Here is the case of a 40-year-old lawyer who reported that his wife had been angry with him for years because he was dependent on her and was enmeshed with his mother.  Because he allowed his mother to act like a dictator towards him his entire family had to comply with her demands.  When he was a child he had been taught that expressing needs was “bad”.  He has had difficulty asserting himself at work and he therefore was failing to live up to his potential. He was expecting that others were trying to control him.  His wife was talking of a separation because he appeared to be unwilling to change.  He had been in conventional psychotherapy intermittently for years.

His questionnaire revealed several schemas–-enmeshment, self-sacrifice, subjugation, approval-seeking, and dependence.  To determine which one was most connected to the presenting problem, he was asked to do an imagery exercise.  With his eyes closed, he was asked to bring up a childhood image of struggling with his mother.  He had to describe the image in detail—his mother’s demands, how he felt and how the struggle was resolved.  He was then  asked to tell his mother what he wanted and how he wished to resolve the struggle.

Subjugation was the relevant schema for him.  It is an excessive surrendering of control to others because one feels coerced, usually for fear of the other’s anger, retaliation, or abandonment.  It can take two forms–-subjugation of needs(the suppression of one’s preferences, decisions, and desires) and subjugation of emotions (the suppression of emotions, especially anger). It involves the perception that one’s opinions and desires are not valid or are unimportant to others.  These patients are usually overly compliant, but they may periodically have a buildup of anger that can lead to acting-out, passive-aggressive behavior, or psychosomatic symptoms.  An alternate presentation is rebelliousness, which represents over-compensation.

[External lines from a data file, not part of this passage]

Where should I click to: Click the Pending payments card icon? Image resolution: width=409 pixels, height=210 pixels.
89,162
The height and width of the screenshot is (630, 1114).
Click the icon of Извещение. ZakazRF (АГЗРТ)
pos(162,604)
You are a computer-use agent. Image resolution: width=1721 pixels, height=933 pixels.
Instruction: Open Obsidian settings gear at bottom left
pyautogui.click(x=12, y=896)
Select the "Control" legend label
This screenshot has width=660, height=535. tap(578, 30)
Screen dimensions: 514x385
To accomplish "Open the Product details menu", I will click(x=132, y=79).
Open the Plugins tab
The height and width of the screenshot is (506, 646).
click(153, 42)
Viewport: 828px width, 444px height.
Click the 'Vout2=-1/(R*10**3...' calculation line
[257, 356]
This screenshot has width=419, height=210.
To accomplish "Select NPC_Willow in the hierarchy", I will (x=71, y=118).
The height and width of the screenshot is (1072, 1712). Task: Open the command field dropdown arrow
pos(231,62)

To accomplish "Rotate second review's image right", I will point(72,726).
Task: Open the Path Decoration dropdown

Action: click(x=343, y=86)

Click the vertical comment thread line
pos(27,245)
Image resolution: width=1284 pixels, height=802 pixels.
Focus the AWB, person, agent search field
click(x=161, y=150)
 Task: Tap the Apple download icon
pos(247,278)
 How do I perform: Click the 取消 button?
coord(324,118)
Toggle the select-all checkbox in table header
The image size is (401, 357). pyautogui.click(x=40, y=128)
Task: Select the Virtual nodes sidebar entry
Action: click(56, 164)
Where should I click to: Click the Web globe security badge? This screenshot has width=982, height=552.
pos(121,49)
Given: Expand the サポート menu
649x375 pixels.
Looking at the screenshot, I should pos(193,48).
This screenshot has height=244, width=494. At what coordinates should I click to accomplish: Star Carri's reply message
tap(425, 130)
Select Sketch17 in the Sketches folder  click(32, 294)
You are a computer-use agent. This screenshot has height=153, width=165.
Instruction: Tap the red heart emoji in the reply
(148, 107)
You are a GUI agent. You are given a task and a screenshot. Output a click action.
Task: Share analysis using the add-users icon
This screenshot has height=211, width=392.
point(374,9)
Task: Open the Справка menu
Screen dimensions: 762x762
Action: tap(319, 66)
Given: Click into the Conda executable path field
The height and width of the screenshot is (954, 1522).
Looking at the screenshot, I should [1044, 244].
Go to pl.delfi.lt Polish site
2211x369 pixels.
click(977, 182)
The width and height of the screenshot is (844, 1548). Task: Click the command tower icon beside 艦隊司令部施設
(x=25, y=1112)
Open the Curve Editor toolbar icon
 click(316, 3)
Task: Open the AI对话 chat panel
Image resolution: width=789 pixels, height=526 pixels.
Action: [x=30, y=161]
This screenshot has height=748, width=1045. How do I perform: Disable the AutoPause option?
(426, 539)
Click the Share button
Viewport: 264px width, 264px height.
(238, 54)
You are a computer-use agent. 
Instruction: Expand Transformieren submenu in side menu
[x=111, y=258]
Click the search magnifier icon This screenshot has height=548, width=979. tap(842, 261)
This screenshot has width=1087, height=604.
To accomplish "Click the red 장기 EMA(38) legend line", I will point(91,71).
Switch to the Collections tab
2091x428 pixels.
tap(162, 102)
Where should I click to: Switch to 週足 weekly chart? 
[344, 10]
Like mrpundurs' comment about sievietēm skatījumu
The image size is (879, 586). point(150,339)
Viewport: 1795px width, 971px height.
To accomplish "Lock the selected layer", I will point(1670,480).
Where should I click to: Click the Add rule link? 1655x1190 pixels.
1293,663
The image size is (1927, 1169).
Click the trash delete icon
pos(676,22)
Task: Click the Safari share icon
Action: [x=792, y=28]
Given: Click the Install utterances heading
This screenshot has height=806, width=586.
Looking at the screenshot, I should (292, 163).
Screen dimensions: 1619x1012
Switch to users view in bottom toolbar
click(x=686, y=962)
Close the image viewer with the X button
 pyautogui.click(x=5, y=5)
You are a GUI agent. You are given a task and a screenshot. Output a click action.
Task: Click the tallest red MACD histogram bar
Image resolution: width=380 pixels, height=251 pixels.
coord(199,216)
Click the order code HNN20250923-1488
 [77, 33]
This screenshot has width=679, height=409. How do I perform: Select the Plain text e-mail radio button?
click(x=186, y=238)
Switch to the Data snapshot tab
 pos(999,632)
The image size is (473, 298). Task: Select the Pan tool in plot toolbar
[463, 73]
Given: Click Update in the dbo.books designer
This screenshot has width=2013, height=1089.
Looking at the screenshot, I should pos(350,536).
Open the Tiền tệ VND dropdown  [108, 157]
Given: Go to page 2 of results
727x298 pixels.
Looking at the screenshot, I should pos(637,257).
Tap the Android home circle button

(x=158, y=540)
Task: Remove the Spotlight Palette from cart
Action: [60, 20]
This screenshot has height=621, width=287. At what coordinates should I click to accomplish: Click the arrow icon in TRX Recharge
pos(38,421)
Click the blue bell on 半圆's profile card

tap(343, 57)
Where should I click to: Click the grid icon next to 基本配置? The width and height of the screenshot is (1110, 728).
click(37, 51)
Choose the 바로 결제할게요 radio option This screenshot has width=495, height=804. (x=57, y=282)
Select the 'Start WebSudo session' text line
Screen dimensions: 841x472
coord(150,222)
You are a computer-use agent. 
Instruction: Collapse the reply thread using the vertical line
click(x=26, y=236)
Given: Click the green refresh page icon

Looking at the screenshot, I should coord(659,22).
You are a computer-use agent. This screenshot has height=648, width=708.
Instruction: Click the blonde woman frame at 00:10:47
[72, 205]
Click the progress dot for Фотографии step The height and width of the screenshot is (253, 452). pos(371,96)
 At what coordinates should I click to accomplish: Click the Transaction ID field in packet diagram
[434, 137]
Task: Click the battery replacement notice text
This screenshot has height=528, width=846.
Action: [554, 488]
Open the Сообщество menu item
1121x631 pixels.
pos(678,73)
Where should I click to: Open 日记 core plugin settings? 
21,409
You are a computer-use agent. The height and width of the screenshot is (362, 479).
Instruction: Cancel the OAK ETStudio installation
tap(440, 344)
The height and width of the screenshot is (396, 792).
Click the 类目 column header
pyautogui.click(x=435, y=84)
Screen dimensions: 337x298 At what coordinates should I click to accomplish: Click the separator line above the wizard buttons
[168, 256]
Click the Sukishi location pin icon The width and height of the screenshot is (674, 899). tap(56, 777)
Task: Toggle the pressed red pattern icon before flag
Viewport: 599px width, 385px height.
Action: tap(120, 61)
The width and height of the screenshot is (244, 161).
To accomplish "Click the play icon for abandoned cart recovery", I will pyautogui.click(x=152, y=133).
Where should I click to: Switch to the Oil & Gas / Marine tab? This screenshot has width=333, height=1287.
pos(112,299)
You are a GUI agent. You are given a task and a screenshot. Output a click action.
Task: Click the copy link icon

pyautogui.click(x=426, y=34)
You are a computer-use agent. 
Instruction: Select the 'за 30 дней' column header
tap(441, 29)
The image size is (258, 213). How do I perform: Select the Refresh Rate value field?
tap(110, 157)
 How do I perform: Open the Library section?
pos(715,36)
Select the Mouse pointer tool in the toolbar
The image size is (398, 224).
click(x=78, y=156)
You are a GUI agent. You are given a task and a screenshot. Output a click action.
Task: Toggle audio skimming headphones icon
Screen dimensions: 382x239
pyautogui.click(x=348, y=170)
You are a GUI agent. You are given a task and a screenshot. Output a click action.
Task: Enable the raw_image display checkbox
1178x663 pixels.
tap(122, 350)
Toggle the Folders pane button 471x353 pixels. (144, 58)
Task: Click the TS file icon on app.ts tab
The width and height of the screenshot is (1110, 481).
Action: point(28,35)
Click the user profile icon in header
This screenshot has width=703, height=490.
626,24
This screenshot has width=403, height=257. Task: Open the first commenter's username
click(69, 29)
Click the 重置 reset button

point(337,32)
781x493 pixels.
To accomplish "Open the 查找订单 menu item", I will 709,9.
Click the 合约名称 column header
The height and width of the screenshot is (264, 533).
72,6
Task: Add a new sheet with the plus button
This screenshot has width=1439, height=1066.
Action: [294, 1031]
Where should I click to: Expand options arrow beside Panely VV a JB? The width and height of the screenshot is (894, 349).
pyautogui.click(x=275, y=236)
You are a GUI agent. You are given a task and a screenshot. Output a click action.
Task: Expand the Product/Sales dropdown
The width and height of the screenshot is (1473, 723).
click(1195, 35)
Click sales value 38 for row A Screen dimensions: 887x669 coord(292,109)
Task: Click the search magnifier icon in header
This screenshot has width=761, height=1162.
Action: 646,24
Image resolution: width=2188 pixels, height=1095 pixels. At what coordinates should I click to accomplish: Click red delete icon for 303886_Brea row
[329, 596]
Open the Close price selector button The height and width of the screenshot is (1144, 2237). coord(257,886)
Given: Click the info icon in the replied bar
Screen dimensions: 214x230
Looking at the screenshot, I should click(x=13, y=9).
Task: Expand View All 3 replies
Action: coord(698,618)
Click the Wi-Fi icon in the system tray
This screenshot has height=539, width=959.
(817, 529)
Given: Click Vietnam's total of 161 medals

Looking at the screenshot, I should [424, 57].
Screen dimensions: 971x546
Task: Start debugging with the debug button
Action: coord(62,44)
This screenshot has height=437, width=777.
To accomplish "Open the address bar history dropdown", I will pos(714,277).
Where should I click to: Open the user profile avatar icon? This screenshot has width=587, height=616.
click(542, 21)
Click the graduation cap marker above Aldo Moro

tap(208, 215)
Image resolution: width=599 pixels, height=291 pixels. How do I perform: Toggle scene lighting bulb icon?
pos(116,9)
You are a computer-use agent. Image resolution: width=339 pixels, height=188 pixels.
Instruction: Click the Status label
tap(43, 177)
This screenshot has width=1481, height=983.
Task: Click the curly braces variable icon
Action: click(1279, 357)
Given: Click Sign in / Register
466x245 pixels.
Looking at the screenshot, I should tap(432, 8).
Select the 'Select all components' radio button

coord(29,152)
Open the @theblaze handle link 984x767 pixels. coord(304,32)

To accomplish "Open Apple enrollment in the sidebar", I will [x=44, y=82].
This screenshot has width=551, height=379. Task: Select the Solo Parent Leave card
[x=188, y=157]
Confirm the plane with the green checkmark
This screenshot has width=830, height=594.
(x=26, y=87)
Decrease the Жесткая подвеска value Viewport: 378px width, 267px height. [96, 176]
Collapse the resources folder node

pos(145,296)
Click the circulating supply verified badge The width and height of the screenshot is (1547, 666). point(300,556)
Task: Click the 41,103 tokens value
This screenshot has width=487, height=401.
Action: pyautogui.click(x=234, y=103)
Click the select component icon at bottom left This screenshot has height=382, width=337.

This patient was groomed to be an obedient child and he  remained that way, capitulating to his mother and wife and others in order to avoid confrontation.  He was afraid, so he acted on his maladaptive beliefs by suppressing his true self.  He was surrendering to his schema.  One of the goals of treatment was for him to learn that he has a right to express his needs and to ask for what he wants.  The therapist challenged him to consciously diminish his exaggerated belief that he would suffer negative consequences if he asserted his needs.  He had been using a cognitive style of thinking in terms of “all or nothing” and over-generalizing when confronted with others who were in position (real or perceived) of authority.  His cognitive schema style was immature and rigid, providing evidence that he developed it early in his life. 

He was asked to test his exaggerated beliefs and to alter his behavior.  First, the therapist used role-playing to teach him to appropriately identify when he was angry and what his needs were.  He used imagery to express his anger at the controlling parent, to identify his needs, and then to ask for them to be met.  On a behavioral level, he was encouraged to assert his needs with others and to learn more about himself.  Because a patient like this often gravitates towards people who like to control others, he was guided to identify them and to avoid them. 

Within a few months this man was able to tentatively assert himself with his mother, since he was no longer inappropriately frightened that she would retaliate and he was no longer controlled by a sense of guilt.  He took more responsibility at home by planning meals and outings. His wife noticed these changes, which improved their relationship.  It was clear that his attitudes and behaviors would require more work, lest he revert to his former ways, but his prognosis was excellent.